*** Source records Section Begins ***
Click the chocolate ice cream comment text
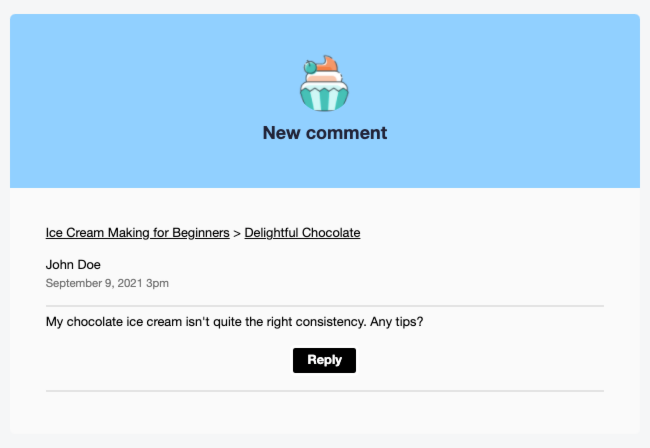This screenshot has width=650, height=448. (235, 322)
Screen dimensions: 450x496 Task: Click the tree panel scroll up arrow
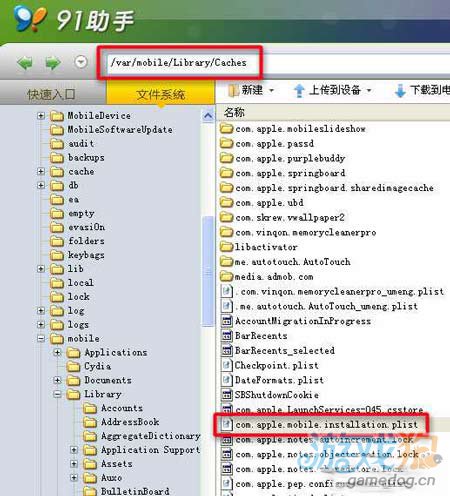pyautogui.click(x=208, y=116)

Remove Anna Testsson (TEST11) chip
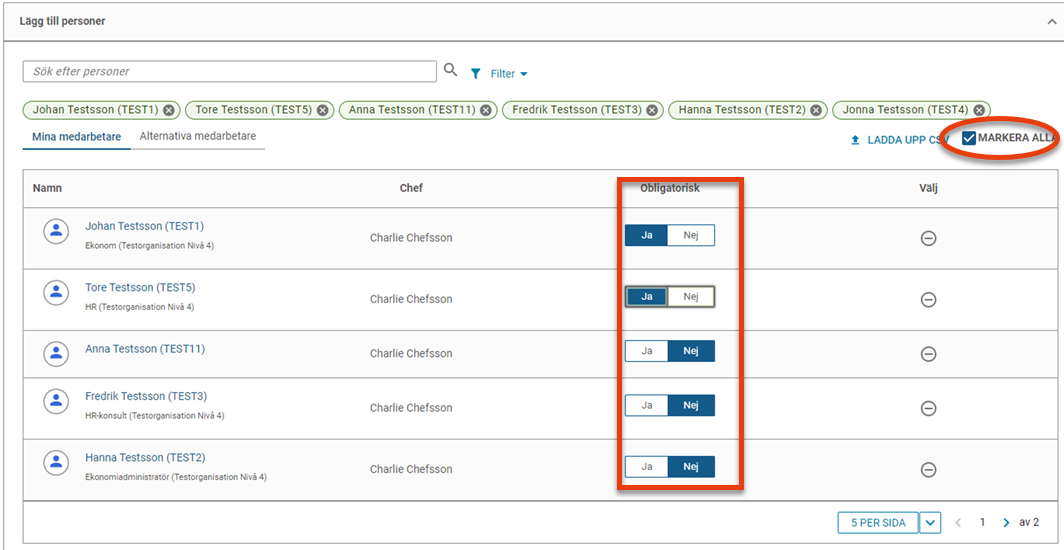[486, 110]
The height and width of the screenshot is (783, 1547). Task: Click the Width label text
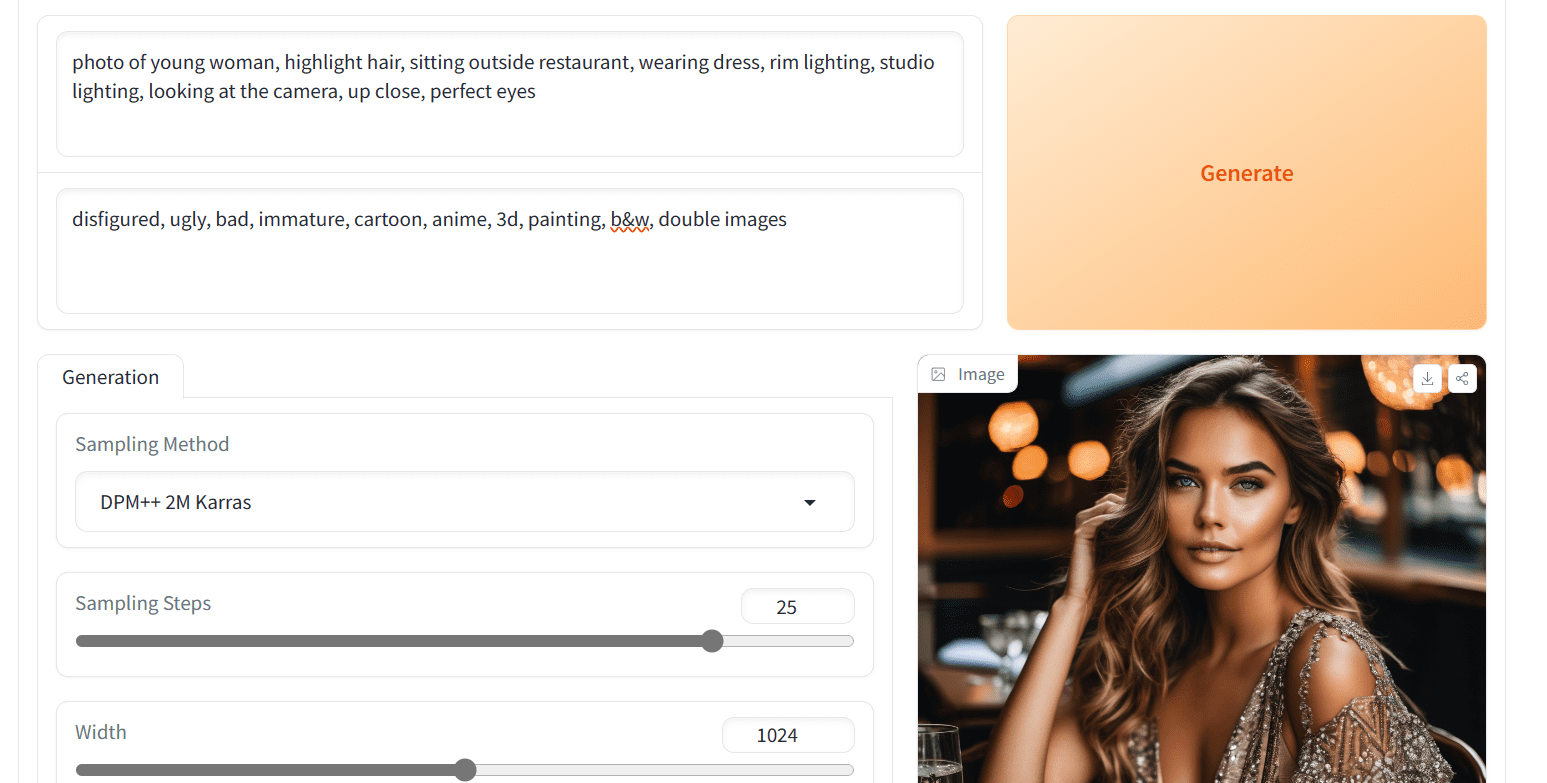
*** Source records Section Ends ***
**Exercise:** Drop the pictures and set down the data above exactly.

**Reply:**
Click the chocolate ice cream comment text
This screenshot has width=650, height=448. (235, 322)
Screen dimensions: 450x496 Task: Click the tree panel scroll up arrow
pyautogui.click(x=208, y=116)

Remove Anna Testsson (TEST11) chip
[486, 110]
The height and width of the screenshot is (783, 1547). Task: Click the Width label text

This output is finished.